Cooper stars as Stanton Carlisle, a mysterious stranger on the run who finds the perfect place to lay low: in a carnival, as a carny. This isn’t some quaint roadshow circus, mind you. Run by the perfectly-cast Willem Dafoe, it specializes in freak shows from the strange and fantastical to the grotesque. 

The film’s first hour has little narrative focus, but the drive comes from Stanton’s fascination with the carnival’s Seer, a woman named Zeena (Toni Collette), and her partner Pete (David Strathairn). The pair have mastered an act that dupes innocent, impressionable people into believing that she can read their minds and, more dramatically, see around them into the spirit world. Stanton becomes their helper and then their protégé, learning the tricks of their trade.

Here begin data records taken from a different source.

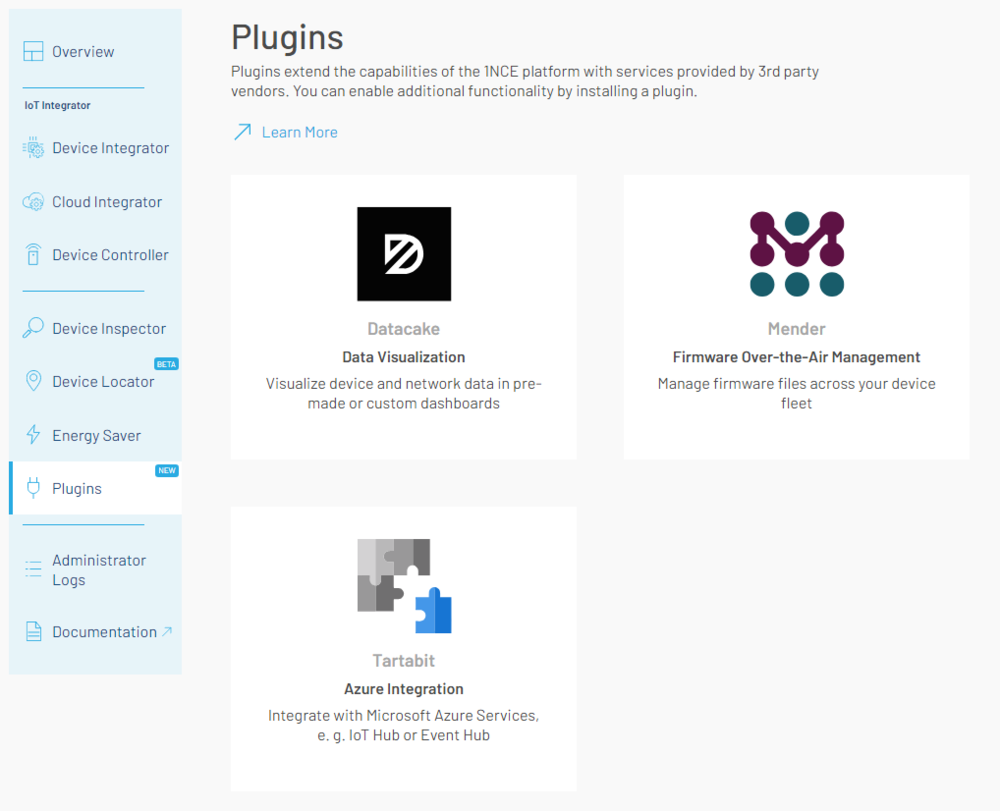Click the Cloud Integrator cloud icon
Image resolution: width=1000 pixels, height=811 pixels.
33,202
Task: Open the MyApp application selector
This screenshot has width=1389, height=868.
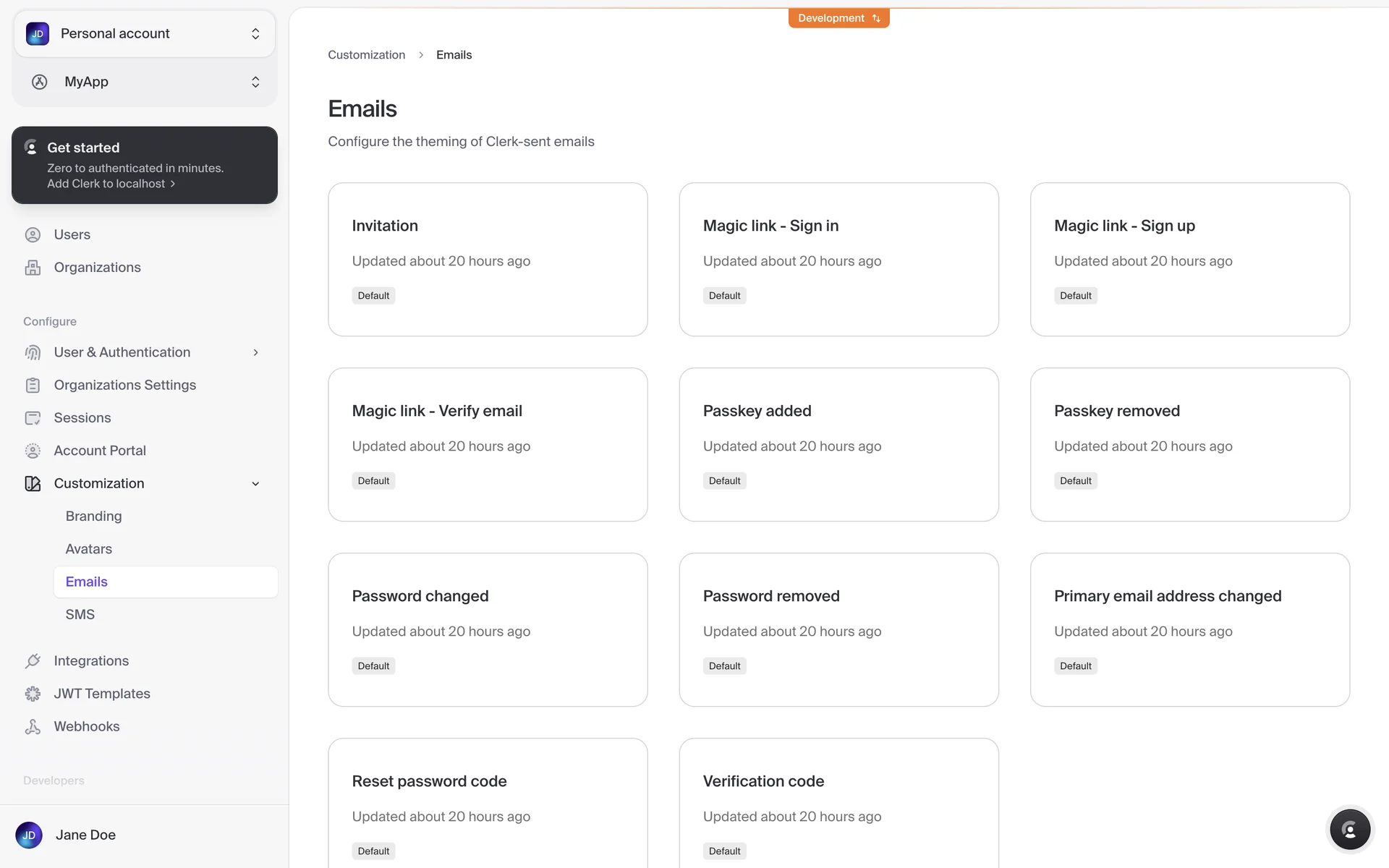Action: 145,82
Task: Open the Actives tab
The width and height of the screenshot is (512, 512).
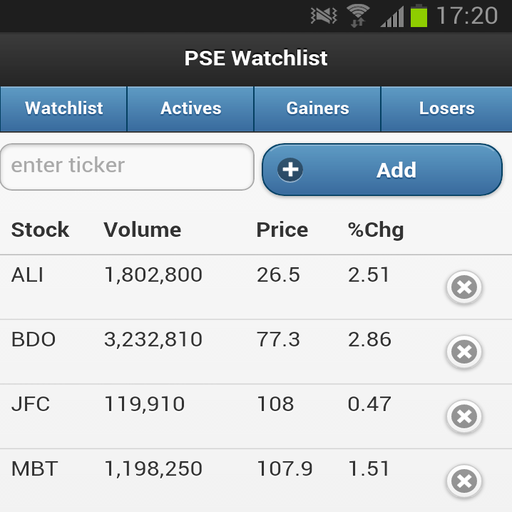Action: tap(190, 109)
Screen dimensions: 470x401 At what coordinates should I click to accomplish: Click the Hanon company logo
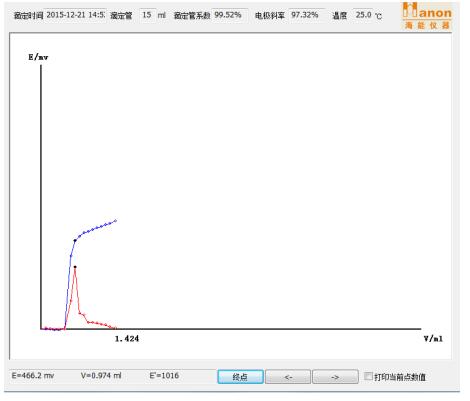(427, 16)
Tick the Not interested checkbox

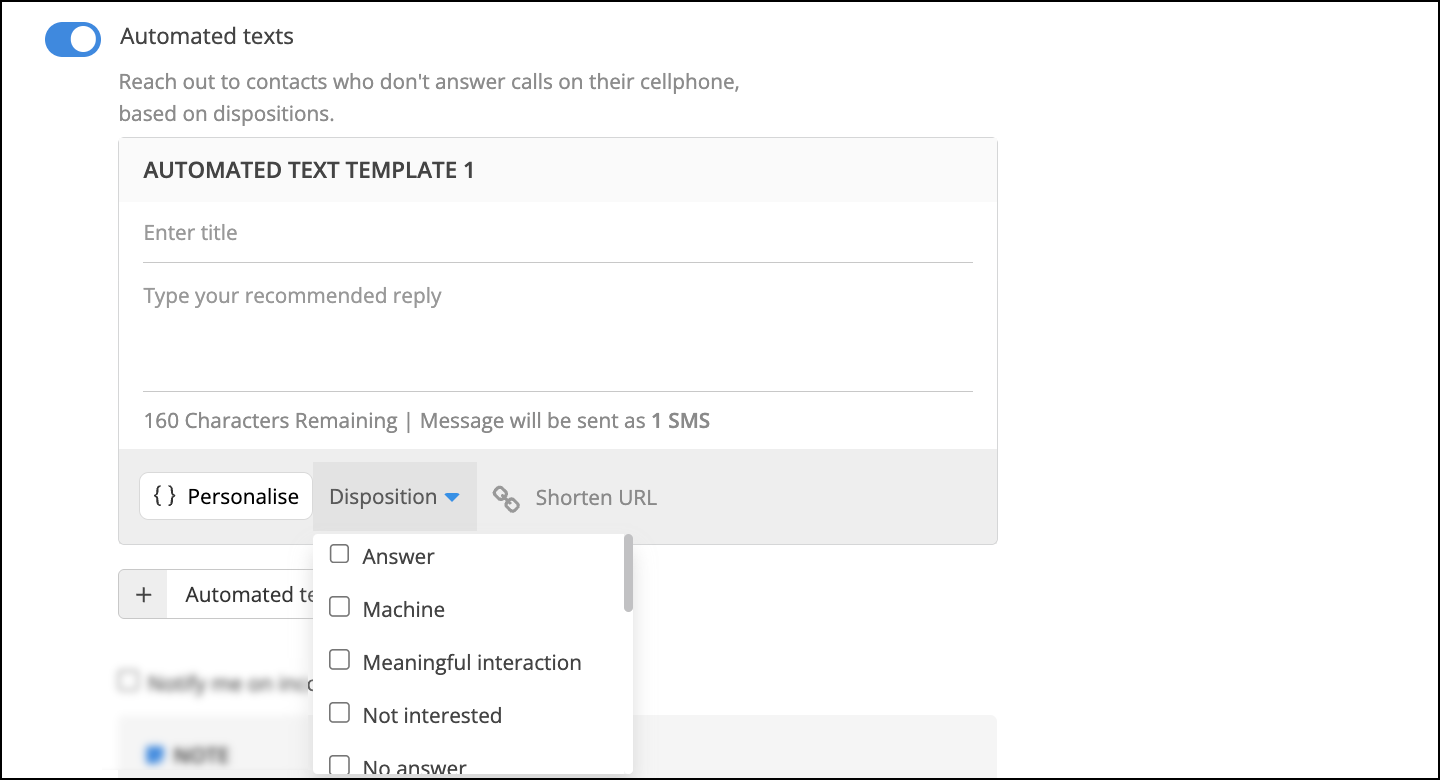pos(340,713)
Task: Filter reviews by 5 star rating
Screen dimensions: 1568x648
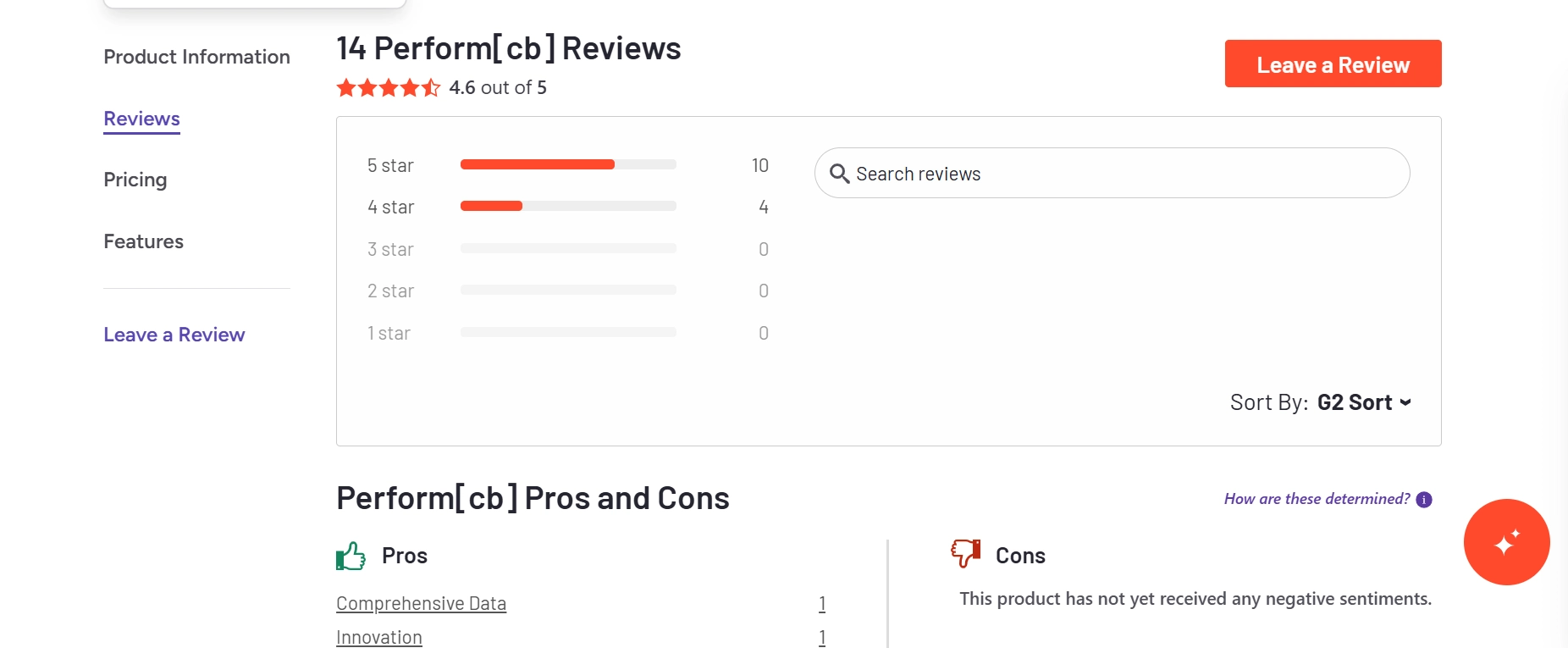Action: pyautogui.click(x=567, y=165)

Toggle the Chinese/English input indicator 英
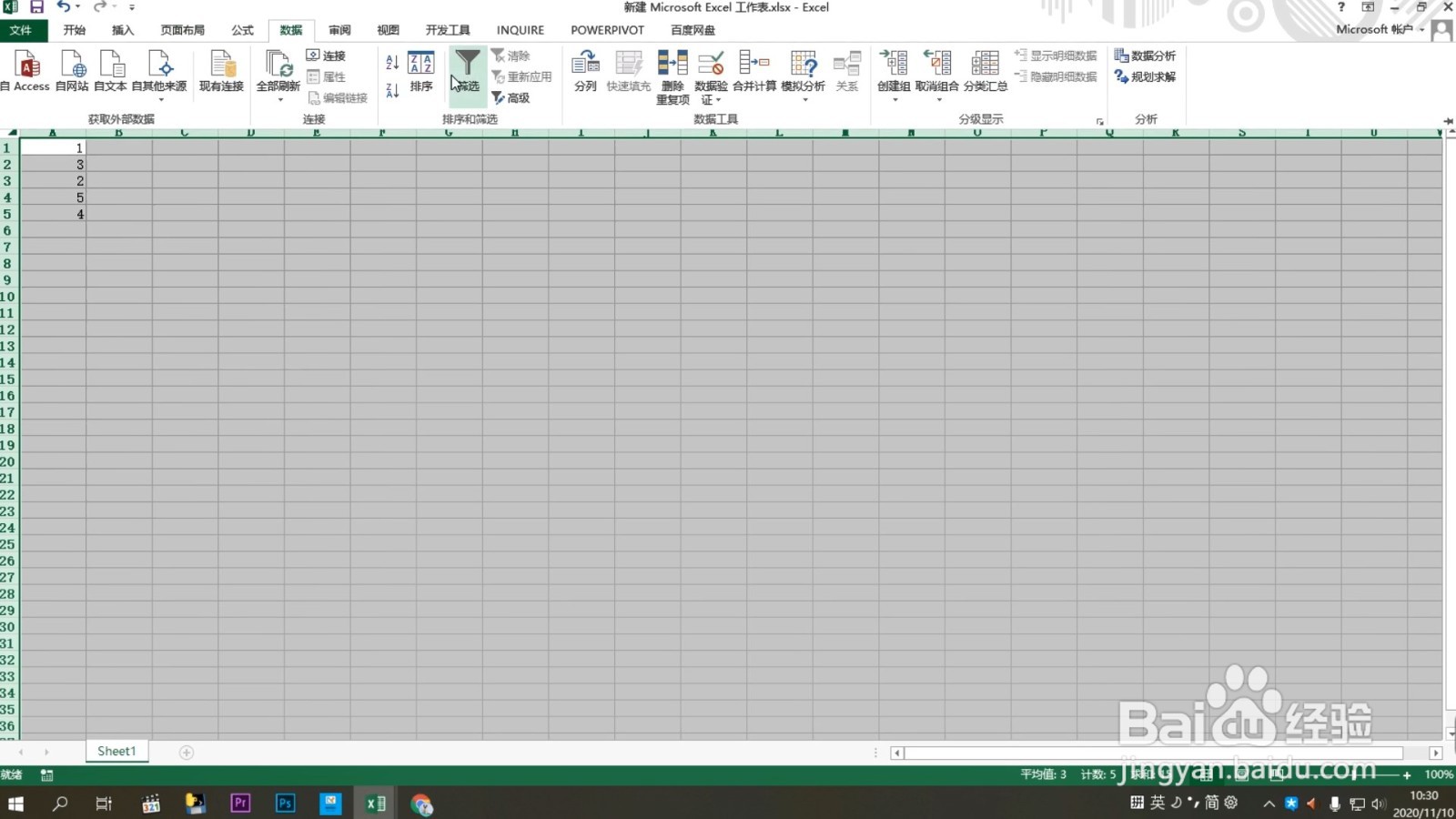[x=1158, y=804]
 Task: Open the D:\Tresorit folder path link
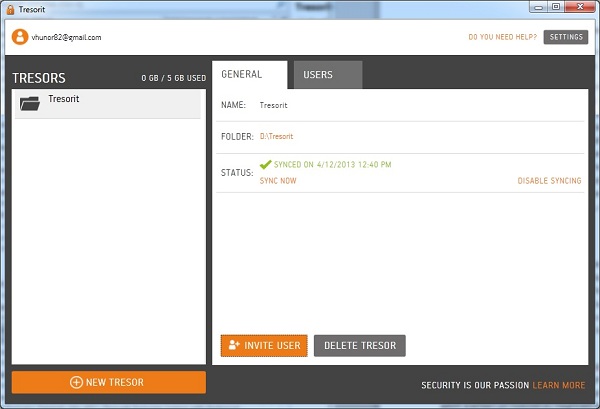click(276, 136)
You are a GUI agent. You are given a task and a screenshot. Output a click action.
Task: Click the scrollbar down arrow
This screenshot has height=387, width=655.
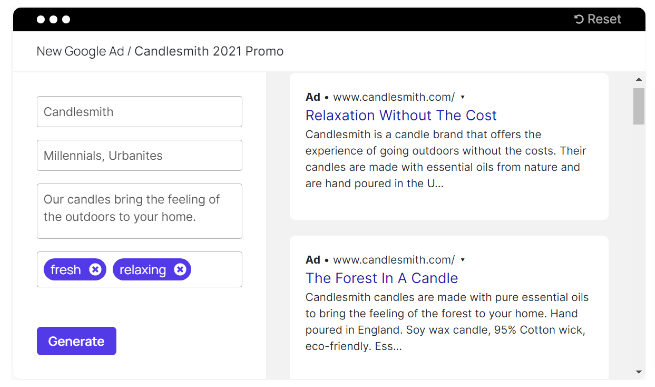(639, 372)
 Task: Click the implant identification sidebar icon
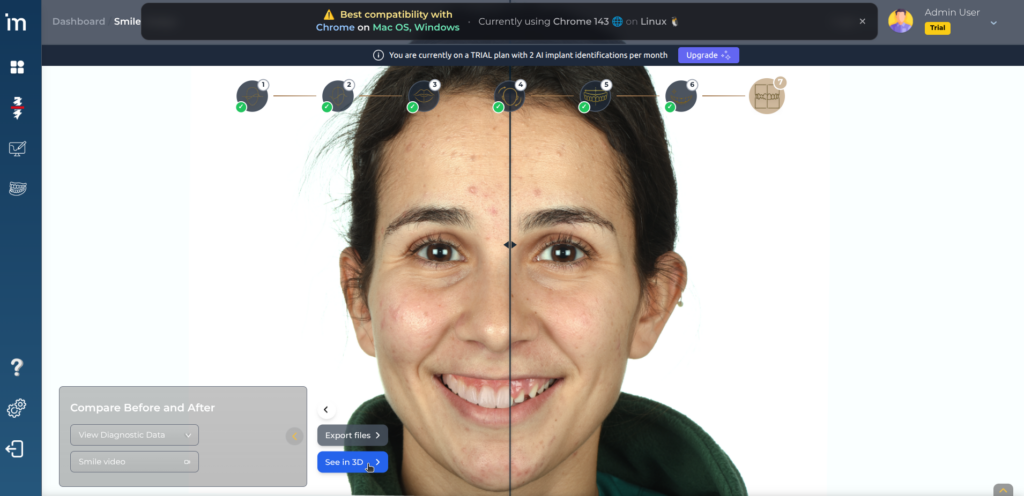click(17, 108)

Meanwhile, he begins to fall in love with Molly (Rooney Mara), a young woman with a particularly electrifying act of her own. As the two grow close, Stanton incorporates himself into her act, too, as a means for practicing his newfound Mentalist skills and testing their limits.

The second half of the film parlays that setup into a whole new territory, one in which Cate Blanchett plays Dr. Lilith Ritter, a femme fatale psychologist with suspect motives. Does she intend to help Stanton reach new heights or deviously exploit him?

As Stanton pushes past the boundaries of his already-sketchy professional ethics, the consequences unravel well beyond his ability to predict or control. And at that point, to whatever degree del Toro’s movie had been flirting around the margins of living up to its title, it finally and brutally embraces it.

Though the pace requires some patience, the craft is hypnotizing. From an arresting start to a gut-punch of a finish, Del Toro is in top form as a visual artist, conjuring a stylish atmosphere in pockets of American society that range from the gypsodic fringe to the most lavish and elite. (Lilith’s office alone is a staggering display of art deco detail and symmetry.)

The ensemble (which includes a number of veteran del Toro players) is also uniformly mesmerizing. Blanchett in particular has some delicious fun, but it’s Cooper who impresses most. 

For an actor who spent much of his career trying too hard to emulate his heroes (De Niro, Brando, et. al.), Bradley Cooper elevated his talents and disciplines in A Star is Born (which he also directed) to something personal and vulnerable. That continues here with more daring work in a performance that’s internalized yet palpable, simmering at a damaged Freudian level rather than a conscious, textual one. 

And that last shot. Wow. My goodness. It’s a defining moment for an actor who’s completely come into his own.

Nightmare Alley is a movie that creeps up on you. It explores the dark corners of human nature, and the desperate lengths people will go to in order to satisfy their ambitions and desires or assuage their guilt or grief.

Even so, it’s refreshing to see Cinema that’s not pretentiously trying to say something but, simply, be something.

And woooo boy, Nightmare Alley is something.